** Text segment follows **
Family holidays to Indonesia are as diverse and distinct as every family. There are thousands of ways to discover this incredible island nation - the hardest part is narrowing down where to go!

Find Bali’s boho beach bliss, and surf in the archipelago’s world-famous waves. Discover Kalimantan’s rainforest wilderness and Komodo’s extraordinary dragons. The adventures Indonesia offers up are straight out of a kid’s wildest dreams.

Whether you’re excited to explore Java’s astonishing temples, or eager to head off piste to Raja Ampat’s remote paradise, Indonesia’s array of possibilities will keep your family smiling for years.

Things you’ll all love in Indonesia

Komodo island
Mount Bromo

Indonesia with kids: what to expect?

When it comes to outstanding family travel, Indonesia is your proverbial oyster. There’s a wealth of dynamic experiences to choose from, and it offers fantastic value for money to boot.

Indonesia Specialist, Ed, suggests making an off-piste start to your family holiday with a klotok boat journey through Kalimantan’s lush rainforest. Enjoy a few days cruising through Tanjung Puting National Park, unwinding into the holiday rhythm, while your eager young naturalists scan the banks for orang-utans, macaques and gibbons. 

For an alternative taste of adventure, think about heading for the stunning surroundings of West Bali National Park. You can trek through forests full of rainbow-hued birds, and snorkel over an otherworldly underwater landscape, before heading back to your forest-hugged hotel for a splash in the pool.

 When choosing between Bali’s beaches, Kuta’s southern surfer haven immediately springs to mind, but it can get pretty hectic. Families who want the best of the Kuta beach life, with a more peaceful vibe, often head down the coast to Jimbaran Bay. Enjoy top-quality barefoot chic, secluded villas and plenty of opportunities to body-board in those world-class waves.

Ubud really lives up to its ‘so chilled it’s horizontal’ reputation, with a laid-back, family-friendly bustle. Creative kids can craft their own souvenirs in artisan-led workshops, and you can experience a real-life Jungle Book vibe watching macaques roam through Monkey Forest’s atmospheric temple ruins.

A family visit to Java delivers plenty of big city impact. You can rise early to watch a stunning Borobudur sunrise, then spend a leisurely day wandering between Yogyakarta’s fascinating temples and filling hungry tums with streetfood treats. For a stand-out adventure, take the train through the misty, Tolkien-like landscape towards Mount Bromo’s legendary slopes.
** End of Text segment **
** Data for analysis follows **
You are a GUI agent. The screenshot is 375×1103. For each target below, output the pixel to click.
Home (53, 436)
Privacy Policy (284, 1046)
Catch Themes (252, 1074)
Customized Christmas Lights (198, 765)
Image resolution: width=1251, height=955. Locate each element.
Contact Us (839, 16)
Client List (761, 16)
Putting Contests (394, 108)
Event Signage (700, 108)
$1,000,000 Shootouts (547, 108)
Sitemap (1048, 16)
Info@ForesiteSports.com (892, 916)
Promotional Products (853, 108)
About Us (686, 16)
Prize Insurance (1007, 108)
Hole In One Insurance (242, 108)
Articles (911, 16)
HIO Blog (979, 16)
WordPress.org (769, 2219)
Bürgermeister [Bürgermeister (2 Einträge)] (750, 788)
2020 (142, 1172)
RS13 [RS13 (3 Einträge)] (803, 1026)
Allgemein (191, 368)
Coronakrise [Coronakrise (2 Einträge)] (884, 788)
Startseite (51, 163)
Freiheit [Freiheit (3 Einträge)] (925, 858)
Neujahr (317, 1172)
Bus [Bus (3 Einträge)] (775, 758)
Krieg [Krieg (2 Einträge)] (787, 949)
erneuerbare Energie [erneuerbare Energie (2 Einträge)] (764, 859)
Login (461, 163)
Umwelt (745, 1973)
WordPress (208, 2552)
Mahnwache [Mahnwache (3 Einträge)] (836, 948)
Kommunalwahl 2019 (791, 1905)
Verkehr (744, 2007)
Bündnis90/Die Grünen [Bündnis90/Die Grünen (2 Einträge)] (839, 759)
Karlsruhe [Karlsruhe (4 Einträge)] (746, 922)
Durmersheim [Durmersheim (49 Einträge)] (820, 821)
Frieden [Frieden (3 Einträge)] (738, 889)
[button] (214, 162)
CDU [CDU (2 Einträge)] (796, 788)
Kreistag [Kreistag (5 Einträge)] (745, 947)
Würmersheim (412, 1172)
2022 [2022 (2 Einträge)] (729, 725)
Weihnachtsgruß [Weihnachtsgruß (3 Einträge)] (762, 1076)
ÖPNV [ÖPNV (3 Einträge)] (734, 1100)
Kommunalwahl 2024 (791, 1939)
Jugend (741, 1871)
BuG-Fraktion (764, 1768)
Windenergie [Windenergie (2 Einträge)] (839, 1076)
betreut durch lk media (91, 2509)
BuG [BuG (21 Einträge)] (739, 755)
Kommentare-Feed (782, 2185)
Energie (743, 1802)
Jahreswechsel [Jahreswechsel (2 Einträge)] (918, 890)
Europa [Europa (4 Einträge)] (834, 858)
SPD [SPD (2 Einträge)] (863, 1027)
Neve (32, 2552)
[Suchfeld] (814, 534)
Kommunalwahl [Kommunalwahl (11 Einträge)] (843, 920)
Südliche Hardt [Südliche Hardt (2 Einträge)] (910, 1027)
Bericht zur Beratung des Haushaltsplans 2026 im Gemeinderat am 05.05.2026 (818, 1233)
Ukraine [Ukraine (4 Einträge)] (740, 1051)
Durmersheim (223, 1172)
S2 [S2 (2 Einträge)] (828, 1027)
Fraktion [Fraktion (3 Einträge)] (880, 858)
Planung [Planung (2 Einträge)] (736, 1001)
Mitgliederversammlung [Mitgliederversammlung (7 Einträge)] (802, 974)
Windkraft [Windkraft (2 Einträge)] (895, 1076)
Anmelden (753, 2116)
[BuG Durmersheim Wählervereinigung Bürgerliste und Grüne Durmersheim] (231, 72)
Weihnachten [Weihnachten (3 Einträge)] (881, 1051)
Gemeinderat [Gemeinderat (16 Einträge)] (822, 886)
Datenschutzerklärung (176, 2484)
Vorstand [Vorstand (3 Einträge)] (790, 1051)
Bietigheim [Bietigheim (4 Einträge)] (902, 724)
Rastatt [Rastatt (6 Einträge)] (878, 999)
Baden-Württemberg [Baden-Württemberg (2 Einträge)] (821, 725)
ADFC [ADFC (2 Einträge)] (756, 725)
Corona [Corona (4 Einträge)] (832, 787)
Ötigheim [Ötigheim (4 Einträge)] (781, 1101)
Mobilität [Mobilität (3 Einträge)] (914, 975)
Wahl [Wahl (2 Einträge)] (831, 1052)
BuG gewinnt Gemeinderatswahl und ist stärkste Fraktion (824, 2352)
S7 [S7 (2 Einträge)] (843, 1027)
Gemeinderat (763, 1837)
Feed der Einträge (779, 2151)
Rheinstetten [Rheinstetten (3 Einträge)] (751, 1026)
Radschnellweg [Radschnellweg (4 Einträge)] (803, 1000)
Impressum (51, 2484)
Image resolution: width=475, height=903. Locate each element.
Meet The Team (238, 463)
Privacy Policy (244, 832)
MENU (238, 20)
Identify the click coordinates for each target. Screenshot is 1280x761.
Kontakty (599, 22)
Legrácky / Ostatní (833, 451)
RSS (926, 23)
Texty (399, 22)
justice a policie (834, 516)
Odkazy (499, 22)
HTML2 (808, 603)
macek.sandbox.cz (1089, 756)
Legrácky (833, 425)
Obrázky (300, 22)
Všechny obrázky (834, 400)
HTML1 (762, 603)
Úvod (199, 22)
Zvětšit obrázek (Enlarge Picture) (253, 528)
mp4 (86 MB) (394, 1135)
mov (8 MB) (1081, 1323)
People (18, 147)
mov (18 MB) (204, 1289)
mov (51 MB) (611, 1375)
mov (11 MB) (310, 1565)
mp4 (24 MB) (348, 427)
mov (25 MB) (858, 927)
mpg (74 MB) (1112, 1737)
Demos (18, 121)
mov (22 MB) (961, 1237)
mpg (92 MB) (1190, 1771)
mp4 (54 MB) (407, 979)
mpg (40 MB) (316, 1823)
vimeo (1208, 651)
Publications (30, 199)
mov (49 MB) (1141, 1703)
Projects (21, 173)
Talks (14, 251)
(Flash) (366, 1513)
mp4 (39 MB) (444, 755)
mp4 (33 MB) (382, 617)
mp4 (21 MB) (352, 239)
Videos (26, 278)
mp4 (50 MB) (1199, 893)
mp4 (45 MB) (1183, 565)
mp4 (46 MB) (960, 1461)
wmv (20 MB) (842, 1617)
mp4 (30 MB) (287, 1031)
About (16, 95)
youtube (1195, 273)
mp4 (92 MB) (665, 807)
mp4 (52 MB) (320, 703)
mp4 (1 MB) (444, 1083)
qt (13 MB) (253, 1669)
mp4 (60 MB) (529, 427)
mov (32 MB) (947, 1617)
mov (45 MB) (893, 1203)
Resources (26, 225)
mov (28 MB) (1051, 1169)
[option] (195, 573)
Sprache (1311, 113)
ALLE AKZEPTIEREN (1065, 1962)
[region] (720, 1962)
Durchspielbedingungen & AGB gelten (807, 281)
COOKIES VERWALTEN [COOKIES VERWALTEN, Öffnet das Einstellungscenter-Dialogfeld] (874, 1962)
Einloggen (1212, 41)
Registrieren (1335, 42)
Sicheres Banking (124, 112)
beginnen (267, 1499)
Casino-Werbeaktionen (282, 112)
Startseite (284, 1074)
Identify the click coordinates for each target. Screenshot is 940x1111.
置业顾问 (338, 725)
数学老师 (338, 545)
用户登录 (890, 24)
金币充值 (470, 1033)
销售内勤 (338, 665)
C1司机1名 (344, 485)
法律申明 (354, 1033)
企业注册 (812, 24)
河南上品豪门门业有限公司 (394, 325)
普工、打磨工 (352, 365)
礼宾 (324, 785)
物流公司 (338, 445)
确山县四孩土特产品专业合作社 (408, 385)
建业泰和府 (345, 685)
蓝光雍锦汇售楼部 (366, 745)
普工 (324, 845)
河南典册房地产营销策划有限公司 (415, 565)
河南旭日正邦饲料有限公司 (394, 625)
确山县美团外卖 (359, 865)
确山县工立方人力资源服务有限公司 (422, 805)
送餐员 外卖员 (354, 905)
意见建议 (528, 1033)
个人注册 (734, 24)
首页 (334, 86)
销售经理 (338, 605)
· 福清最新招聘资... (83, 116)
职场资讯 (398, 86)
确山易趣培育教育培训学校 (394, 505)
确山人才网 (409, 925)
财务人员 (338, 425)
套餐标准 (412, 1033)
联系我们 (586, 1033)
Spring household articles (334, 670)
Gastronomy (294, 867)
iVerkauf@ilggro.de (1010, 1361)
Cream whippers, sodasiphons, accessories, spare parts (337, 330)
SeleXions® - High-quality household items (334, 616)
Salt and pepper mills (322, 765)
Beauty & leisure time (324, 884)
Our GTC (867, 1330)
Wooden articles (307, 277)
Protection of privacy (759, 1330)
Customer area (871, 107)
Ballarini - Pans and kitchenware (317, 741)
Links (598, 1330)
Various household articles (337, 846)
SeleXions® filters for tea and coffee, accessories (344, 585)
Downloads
** End of Data for analysis **
(Exercise requirements): Reproduce the Indonesia family holidays text starting at "Komodo island" and ending at "in the pool.", switching "klotok boat" to "river boat".

(Expected answer):
Komodo island
Mount Bromo

Indonesia with kids: what to expect?

When it comes to outstanding family travel, Indonesia is your proverbial oyster. There’s a wealth of dynamic experiences to choose from, and it offers fantastic value for money to boot.

Indonesia Specialist, Ed, suggests making an off-piste start to your family holiday with a river boat journey through Kalimantan’s lush rainforest. Enjoy a few days cruising through Tanjung Puting National Park, unwinding into the holiday rhythm, while your eager young naturalists scan the banks for orang-utans, macaques and gibbons. 

For an alternative taste of adventure, think about heading for the stunning surroundings of West Bali National Park. You can trek through forests full of rainbow-hued birds, and snorkel over an otherworldly underwater landscape, before heading back to your forest-hugged hotel for a splash in the pool.